MiniCPM-V models optimize for real-world usability: adaptive slicing and token compression allow any aspect ratio up to 1.8M pixels; sequential module loading and exhaustive device parameter tuning maximize throughput; offloaded visual encoding via NPU further reduces latency. These measures make GPT-4V–level multimodal performance feasible on phones and consumer hardware (Yao et al., 2024).

5. Empirical Results and Benchmarking

MiniCPM models routinely achieve or surpass the performance of much larger LLMs. MiniCPM-2.4B beats Mistral-7B and Llama2-13B on Chinese benchmarks and outperforms all SLMs ( <7B) on language and math/code. MiniCPM-DPO exceeds ChatGLM2-6B and Mistral-7B-Instruct on QA and chat tasks (Hu et al., 2024). MiniCPM-MoE’s 13.6B parameter model matches Llama2-34B on MMLU, CEval, GSM8K.

MiniCPM-V 2.5 exceeds GPT-4V-1106 and Gemini Pro on OpenCompass (65.1 vs. 63.5/62.9), with lower hallucination rates and higher OCR accuracy (OCRBench 725 vs. 645/680). MiniCPM-V 4.5 achieves 77.0 on OpenCompass and 67.9 on Video-MME, with only 46.7% GPU memory and 8.7% inference time of Qwen2.5-VL 7B (Yu et al., 16 Sep 2025). Hybrid RL, unified doc/OCR objectives, and 3D-Resampler compression drive these results.

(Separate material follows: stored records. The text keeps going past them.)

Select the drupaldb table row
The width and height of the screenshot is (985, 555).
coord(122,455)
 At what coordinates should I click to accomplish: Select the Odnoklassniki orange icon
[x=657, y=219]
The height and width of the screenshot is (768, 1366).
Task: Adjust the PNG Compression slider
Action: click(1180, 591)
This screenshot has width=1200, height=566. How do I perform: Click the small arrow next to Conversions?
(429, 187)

Contrastive fine-tuning turns MiniCPM into a high-quality sentence embedder: InfoNCE-based fine-tuning on NLI triplets yields an average 56.33 percentage point gain over strong baselines in nine STS tasks. MiniCPM’s deeper architecture and NLI-aligned pretraining enhance its contrastive responsiveness over peers such as Gemma and Phi-2 (Ukarapol et al., 2024).

MiniCPM4’s lightweight and full variants outperform Qwen3-0.6B and match/exceed Phi-4-14B, Gemma3-12B, and larger LLMs on MMLU, CMMLU, CEval, BBH, GSM8K, even with only 8T training tokens (vs. 36T for Qwen3) (Team et al., 9 Jun 2025).

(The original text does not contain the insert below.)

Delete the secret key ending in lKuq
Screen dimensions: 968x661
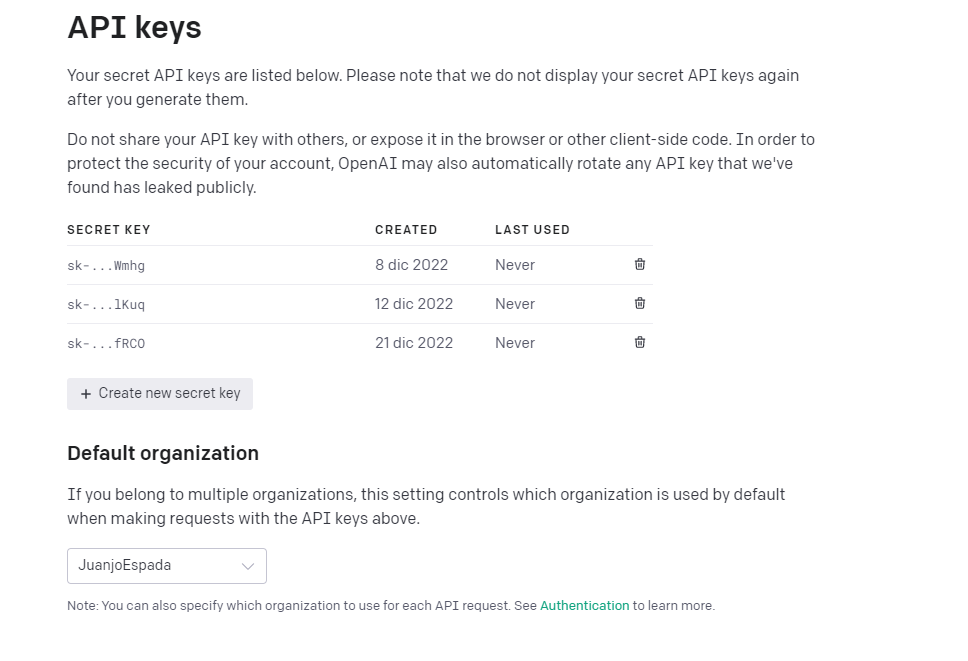[640, 303]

6. Task Decomposition, Training Recipes, and Meta-Evaluation

MiniCPM-V-2.6 and related models introduce a task-decomposed evaluation framework for text-to-image generation. The evaluation task is decoupled into six fine-grained objectives—content extraction, individual QA, explanation, scoring, and summary rationale—facilitating distilled training from commercial MLLMs like GPT-4o into a 7B open-source multimodal Transformer. Each sub-task is associated with a cross-entropy loss, sampled uniformly and aggregated for total optimization.

A meta-evaluation benchmark with chain-of-thought explanations and expert-annotated scores is provided. Experimental results show MiniCPM-V-2.6 fine-tuned on GPT-4o-distilled data outperforms the GPT-4o base by over 4.6% in Spearman and Kendall correlation with human judgments. Ablations demonstrate task decomposition and explanation/score separation are critical: merging caption/answer/explanation drops correlation ρ from 0.505→0.404, and omitting stages reduces agreement by 15–30% (Tu et al., 2024).

7. Applications, Limitations, and Extension Directions

MiniCPM facilitates broad applications: trustworthy survey generation (plan–retrieve–write via RL), tool use via Model Context Protocol (MCP), factual QA, long-context reasoning, and robust OCR/document understanding. MiniCPM4-Survey matches OpenAI DeepResearch in relevance and depth, with doubled fact precision; MiniCPM4-MCP attains name/param/value accuracy exceeding GPT-4o. Multilingual tuning extends MiniCPM-V to 30+ languages—e.g., French 72.7, Japanese 88.0 post-SFT (Yao et al., 2024).

Documented limitations include reduced relational consistency due to data scarcity, sensitivity to extreme image quality, and remaining domain shifts in biomedical STS evaluation. Future directions focus on extending memory-efficient architectures to larger models, integrating continuous context adaptation, exploring multi-lingual and two-tower encoders, and broadening retrieval-augmented and multi-modal deployments.

The MiniCPM family, through systematic innovations in model design, scalable training, multimodal fusion, and aggressive optimization, defines efficient LLM and MLLM deployment for resource-constrained environments—serving both as state-of-the-art small-model agents for practical applications and as wind-tunnel proxies guiding next-generation LLM research (Hu et al., 2024, Team et al., 9 Jun 2025, Tu et al., 2024, Yao et al., 2024, Yu et al., 16 Sep 2025, Ukarapol et al., 2024).